- _Task goal_
Search the data below for the word "header" and report how many lines contain it. Nothing but the number is needed.

- _Data shown_
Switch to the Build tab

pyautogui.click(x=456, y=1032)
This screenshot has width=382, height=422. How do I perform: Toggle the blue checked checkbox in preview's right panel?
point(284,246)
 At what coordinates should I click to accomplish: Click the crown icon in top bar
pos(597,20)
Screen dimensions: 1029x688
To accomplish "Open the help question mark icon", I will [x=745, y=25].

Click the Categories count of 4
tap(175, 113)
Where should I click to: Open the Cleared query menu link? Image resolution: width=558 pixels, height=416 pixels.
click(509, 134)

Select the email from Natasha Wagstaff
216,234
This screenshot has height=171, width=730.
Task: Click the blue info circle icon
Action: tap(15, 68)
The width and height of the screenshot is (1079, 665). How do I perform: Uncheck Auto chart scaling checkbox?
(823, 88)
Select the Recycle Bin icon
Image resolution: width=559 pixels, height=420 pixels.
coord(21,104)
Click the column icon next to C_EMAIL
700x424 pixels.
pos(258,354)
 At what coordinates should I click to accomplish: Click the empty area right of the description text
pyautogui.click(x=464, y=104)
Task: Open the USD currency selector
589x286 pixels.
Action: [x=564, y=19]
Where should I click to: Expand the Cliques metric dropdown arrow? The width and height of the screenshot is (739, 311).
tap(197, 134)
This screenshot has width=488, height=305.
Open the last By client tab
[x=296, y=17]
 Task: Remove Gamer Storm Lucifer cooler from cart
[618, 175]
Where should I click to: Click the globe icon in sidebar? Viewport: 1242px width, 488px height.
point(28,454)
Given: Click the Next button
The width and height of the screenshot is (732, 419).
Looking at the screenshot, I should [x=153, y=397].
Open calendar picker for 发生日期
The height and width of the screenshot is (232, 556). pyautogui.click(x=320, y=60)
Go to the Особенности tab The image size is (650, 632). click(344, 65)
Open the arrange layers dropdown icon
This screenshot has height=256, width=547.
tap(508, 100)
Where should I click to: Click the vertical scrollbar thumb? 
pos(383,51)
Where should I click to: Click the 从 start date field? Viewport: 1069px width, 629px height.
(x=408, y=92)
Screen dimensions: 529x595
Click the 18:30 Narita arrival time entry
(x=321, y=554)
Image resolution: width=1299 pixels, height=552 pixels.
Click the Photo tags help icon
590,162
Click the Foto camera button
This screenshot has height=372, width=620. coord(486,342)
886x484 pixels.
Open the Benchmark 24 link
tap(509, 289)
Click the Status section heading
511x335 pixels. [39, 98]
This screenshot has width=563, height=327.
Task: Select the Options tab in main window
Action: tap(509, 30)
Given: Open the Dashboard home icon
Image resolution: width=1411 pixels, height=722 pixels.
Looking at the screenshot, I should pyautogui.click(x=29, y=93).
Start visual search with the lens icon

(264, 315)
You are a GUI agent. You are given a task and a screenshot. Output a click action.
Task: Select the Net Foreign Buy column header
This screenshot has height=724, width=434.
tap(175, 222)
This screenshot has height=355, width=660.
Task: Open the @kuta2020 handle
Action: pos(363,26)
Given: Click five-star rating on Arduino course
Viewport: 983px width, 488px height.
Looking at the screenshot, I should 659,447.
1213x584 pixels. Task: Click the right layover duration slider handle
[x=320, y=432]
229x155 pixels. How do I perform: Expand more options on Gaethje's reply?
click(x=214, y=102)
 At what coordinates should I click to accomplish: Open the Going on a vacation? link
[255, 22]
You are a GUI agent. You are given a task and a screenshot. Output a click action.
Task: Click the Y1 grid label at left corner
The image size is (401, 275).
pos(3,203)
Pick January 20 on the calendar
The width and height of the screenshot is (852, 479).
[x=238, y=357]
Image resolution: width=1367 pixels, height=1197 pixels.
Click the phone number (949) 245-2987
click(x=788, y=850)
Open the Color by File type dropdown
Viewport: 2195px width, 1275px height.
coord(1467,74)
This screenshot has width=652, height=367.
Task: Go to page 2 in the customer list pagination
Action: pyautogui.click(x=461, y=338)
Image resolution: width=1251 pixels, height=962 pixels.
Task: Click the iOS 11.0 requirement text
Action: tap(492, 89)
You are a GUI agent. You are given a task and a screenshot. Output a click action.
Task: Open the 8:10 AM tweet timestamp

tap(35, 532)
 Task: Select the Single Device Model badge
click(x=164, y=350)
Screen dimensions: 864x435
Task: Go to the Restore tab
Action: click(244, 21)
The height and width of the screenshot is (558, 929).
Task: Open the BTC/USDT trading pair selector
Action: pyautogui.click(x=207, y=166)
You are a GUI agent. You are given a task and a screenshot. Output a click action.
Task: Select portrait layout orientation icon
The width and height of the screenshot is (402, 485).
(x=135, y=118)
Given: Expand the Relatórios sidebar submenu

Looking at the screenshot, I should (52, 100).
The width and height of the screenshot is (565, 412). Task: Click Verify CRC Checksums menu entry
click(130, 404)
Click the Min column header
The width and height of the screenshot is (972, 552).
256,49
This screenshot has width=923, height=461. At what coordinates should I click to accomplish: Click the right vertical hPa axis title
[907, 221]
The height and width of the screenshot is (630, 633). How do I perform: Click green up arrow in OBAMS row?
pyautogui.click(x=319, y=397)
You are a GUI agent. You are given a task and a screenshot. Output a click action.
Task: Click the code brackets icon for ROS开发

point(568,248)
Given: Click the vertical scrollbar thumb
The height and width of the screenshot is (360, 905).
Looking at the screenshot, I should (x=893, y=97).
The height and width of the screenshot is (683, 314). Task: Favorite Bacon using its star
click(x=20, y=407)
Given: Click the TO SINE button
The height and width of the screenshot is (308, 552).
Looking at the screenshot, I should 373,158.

- _Task answer_
2